The species is found in terrestrial ecosystems, in habitats such as temperate forests and grasslands, Mediterranean-type shrublands, and rocky areas (e.g., inland cliffs and mountain peaks). It can also be artificially found in pastures since it is sometimes cultivated as forage crops.

== Ecology ==
Thyme, a dominant aromatic shrub, affects the competitive status of M. rigidula. When M. rigidula is grown alone without a competitor, it tends to survive better in soil with thyme. M. rigidula grown on soil without thyme has a higher biomass.

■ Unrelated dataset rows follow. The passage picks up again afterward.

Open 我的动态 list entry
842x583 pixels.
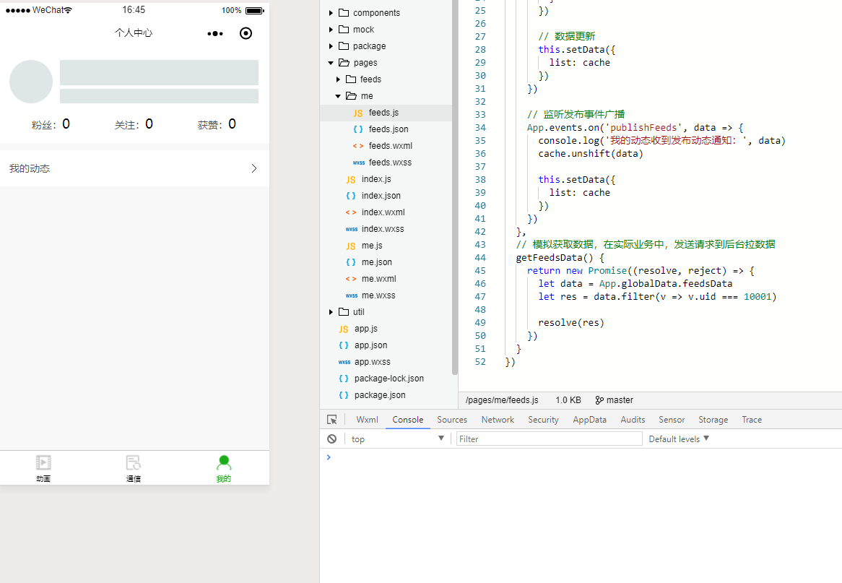134,168
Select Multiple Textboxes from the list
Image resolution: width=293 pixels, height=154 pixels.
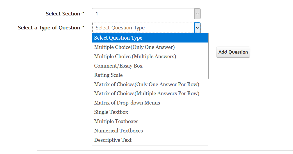pos(116,121)
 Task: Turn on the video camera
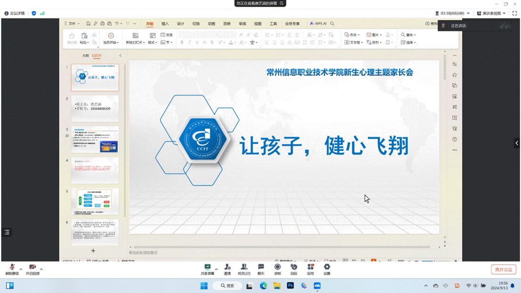coord(33,269)
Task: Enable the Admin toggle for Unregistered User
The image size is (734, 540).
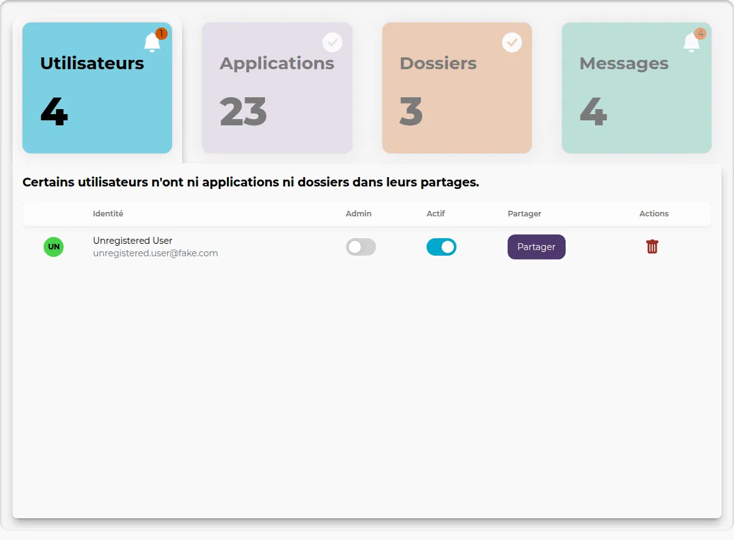Action: [x=360, y=247]
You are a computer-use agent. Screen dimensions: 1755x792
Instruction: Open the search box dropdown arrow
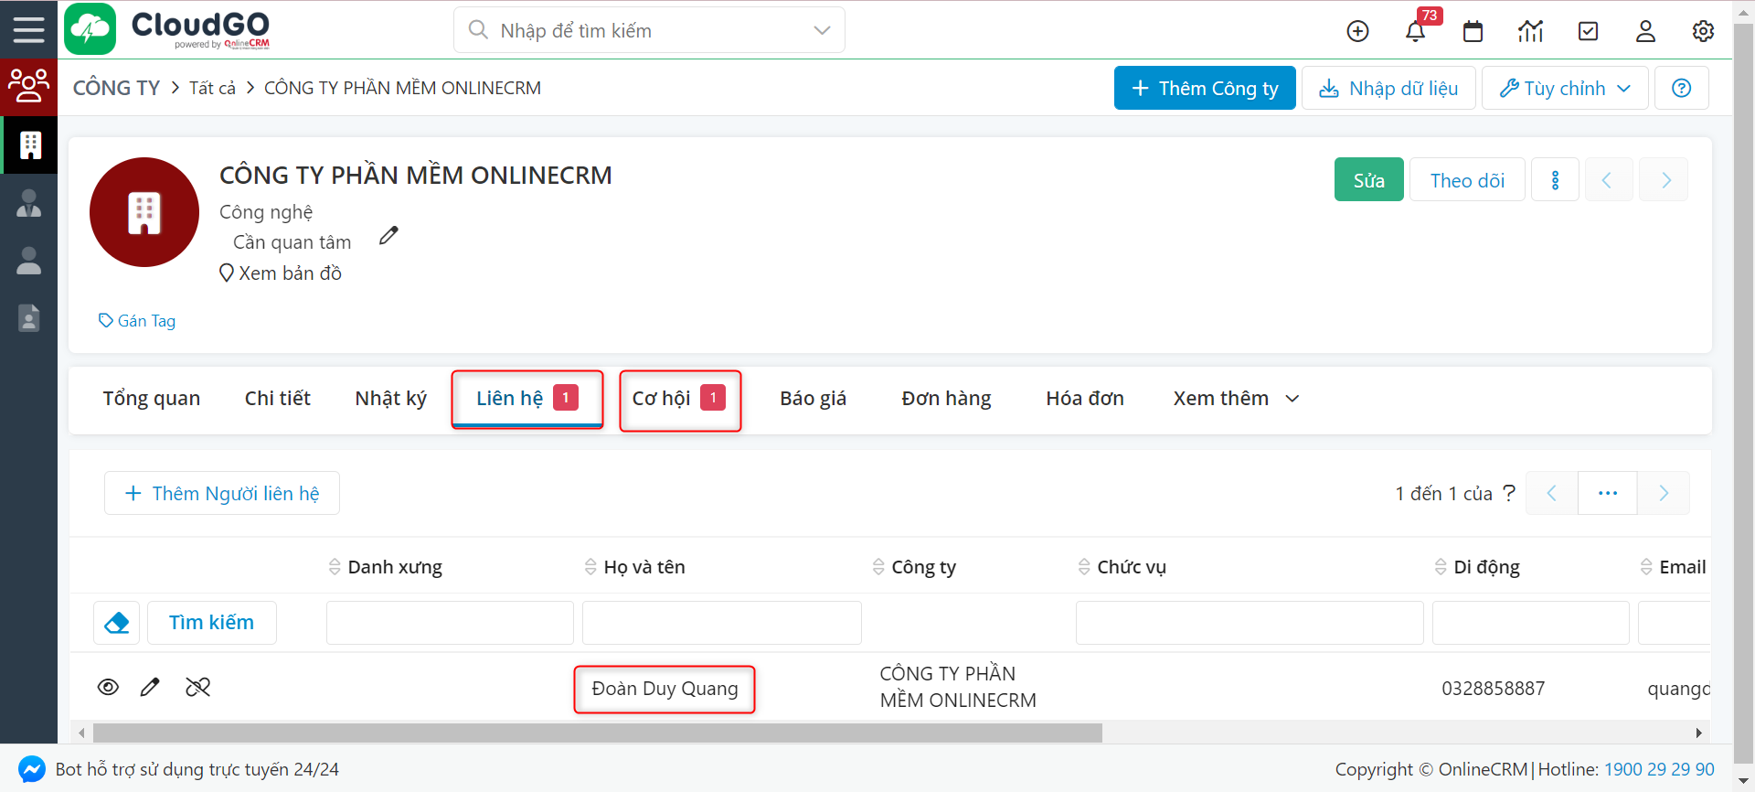click(822, 30)
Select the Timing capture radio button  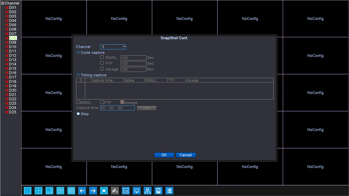point(78,75)
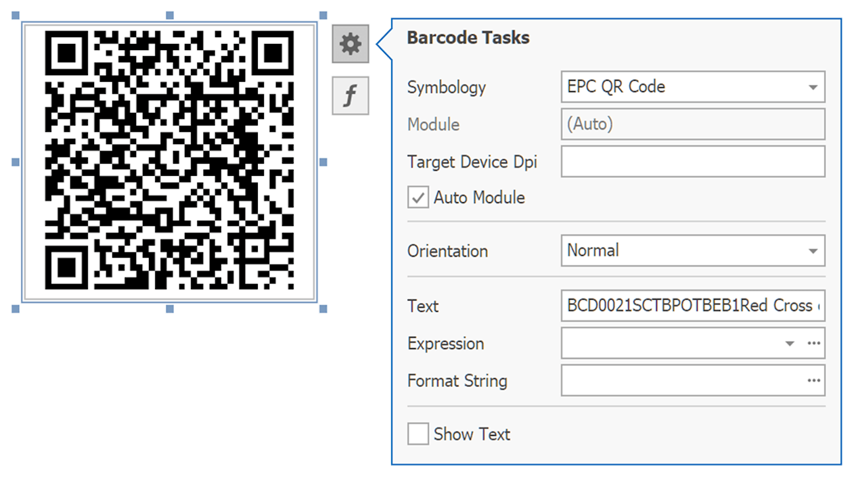Enable the Show Text checkbox
Viewport: 858px width, 487px height.
coord(418,434)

In laboratory bioassays and field experiments investigating the allelopathic and autotoxic effects of burclover residue on burclover and winter wheat seedlings, the results showed that soils treated with burclover leachates resulted in increased PO_{4}–P, NH_{4}–N, electrical conductivity, total phenolic content, and decreased soil pH. The bioassay results also found that the full-strength leachate of burclover exhibited allelopathy effects on wheat, while growth inhibition of burclover seedlings in the field showed that burclover may have autotoxicity that could reduce productivity.

== Conservation ==
M. rigidula is currently on the IUCN Red List as LC or least concern. It has a stable current population trend, and there are neither any extreme population fluctuations nor any extreme subpopulation fluctuations. The population is not severely fragmented and the mature individuals are not on a continuous decline. It is abundant in Turkey and has a stable global population trend but is a protected species in Hungary.

== Uses ==
Saponins produced by Medicago species are being studied by pharmaceutical companies due to their effectiveness against fungal growth and tumorigenesis. They have also been found to be toxic to bacteria and certain viruses. M. rigidula plants were found to have higher concentrations of saponins when compared to other Medicago species.

Data has shown that M. rigidula can regenerate naturally and form productive pastures in rotation with wheat. Since it is able to tolerate the cold, it is a suitable annual legume that is adapted to the soils and climate of north Syria and the ley-farming system. The successful development of M. rigidula cultivars could aid livestock production in west Asia and north Africa.